>>> On 1/12/2018 at 07:00 AM, Roger Evans <[email protected]> 
>>> wrote: 
> ?I have had a bad experience with btrfs and SLES 12.3:  - the virtual machine 
> we'd put a lot of work into, wouldn't boot after expanding a btrfs, and had 
> to be recreated along with the work involved.

How was that expansion performed?  If it was by using the tools provided in 
YaST, I hope that got reported in a service request to your provider.

-snip-
> Putting everything on one btrfs, means that if one of the disks 
> goes bad, everything is trashed.

I'm not sure what you mean by "one btrfs."  Unless I'm missing something, 
pretty much the same statement could be made about any file system that spans 
multiple DASD volumes.

For a more information on using and working with btrfs, see 
https://www.suse.com/documentation/sles-12/singlehtml/stor_admin/stor_admin.html#sec.filesystems.major.btrfs

> And if something fills up one of the 
> subvolumes, you can't even log in, since all the other volumes - like / and 
> /var, will also be full.

This why btrfs supports quotas.  From the URL above:
1. Enable quota support:
       sudo btrfs quota enable /
2. Get a list of subvolumes:
       sudo btrfs subvolume list /
   Quotas can only be set for existing subvolumes.
3. Set a quota for one of the subvolumes that was listed in the previous step. 
A subvolume can either be identified by path (for example /var/tmp) or by 
0/SUBVOLUME ID (for example 0/272). The following example sets a quota of five 
GB for /var/tmp.
       sudo btrfs qgroup limit 5G /var/tmp

To me, the big advantage of btrfs is snapshots. You can take a snapshot your 
system (less the subvolumes that are defined so that they are _not_ backed up), 
with a single command.  With the integration of the snapper tool with zypper, 
and YaST, snapshots are taken before and after operations such as installing 
packages.  The comparison capabilities of snapper allow you to see exactly what 
was changed between the two snapshots.  This has some advantages in documenting 
what got changed, when for change control and auditing.

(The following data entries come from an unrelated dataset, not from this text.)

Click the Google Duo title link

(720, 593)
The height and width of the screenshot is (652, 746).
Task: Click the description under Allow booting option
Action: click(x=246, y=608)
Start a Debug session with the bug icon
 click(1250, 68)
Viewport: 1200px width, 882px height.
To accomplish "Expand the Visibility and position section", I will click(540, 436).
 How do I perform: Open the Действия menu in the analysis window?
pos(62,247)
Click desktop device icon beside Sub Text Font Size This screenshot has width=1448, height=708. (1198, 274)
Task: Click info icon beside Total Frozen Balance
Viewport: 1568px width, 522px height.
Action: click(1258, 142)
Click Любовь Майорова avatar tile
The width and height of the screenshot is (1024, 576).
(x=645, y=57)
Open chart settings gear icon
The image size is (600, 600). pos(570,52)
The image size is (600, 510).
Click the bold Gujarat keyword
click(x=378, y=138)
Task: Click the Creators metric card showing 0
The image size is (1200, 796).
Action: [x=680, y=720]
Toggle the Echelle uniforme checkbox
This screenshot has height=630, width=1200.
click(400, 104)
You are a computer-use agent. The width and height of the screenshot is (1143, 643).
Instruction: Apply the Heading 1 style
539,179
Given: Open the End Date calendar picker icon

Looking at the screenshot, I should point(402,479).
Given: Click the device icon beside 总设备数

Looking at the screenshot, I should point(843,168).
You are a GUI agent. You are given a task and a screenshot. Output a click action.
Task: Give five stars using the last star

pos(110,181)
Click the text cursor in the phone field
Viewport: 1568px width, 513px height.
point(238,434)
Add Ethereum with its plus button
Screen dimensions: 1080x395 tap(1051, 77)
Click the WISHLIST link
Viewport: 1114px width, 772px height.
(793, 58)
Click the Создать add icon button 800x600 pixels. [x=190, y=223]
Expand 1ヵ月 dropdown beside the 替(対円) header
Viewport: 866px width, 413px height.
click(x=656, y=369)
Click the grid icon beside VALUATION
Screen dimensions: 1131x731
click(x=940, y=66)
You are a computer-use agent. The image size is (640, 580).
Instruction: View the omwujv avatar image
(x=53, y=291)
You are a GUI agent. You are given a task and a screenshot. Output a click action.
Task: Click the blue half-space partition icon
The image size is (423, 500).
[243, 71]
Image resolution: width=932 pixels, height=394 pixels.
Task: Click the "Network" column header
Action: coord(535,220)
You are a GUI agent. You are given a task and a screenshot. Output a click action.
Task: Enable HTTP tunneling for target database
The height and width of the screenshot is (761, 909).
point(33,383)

If you inadvertently clobber a file, you can restore it from a snapshot.  If 
you install maintenance and the system won't boot, you can easily reboot from 
the previous snapshot.

It allows easy and repeatable testing.  If you create a file system for testing 
purposes, and take a snapshot of it before starting, anything you do to that 
file system can be reversed instantly so that it goes back to its original 
state.

Yes, you have to learn a lot of new commands and subcommands, and that means a 
new learning curve.  I think the features we gain do outweigh that.  And, due 
to the nature of the file system, as you point out certain tools such as "df" 
don't work the same way.  The "btrfs filesystem df" and "btrfs filesystem du" 
commands are there for that.

As always, when any SUSE customer has questions like this, in addition to 
posting here in the mailing list we encourage you to contact your sales or tech 
sales support person.  That can help us figure out if a number of customers are 
seeing similar issues or having similar questions.  It might even trigger a new 
white paper to be written such as was done for systemd.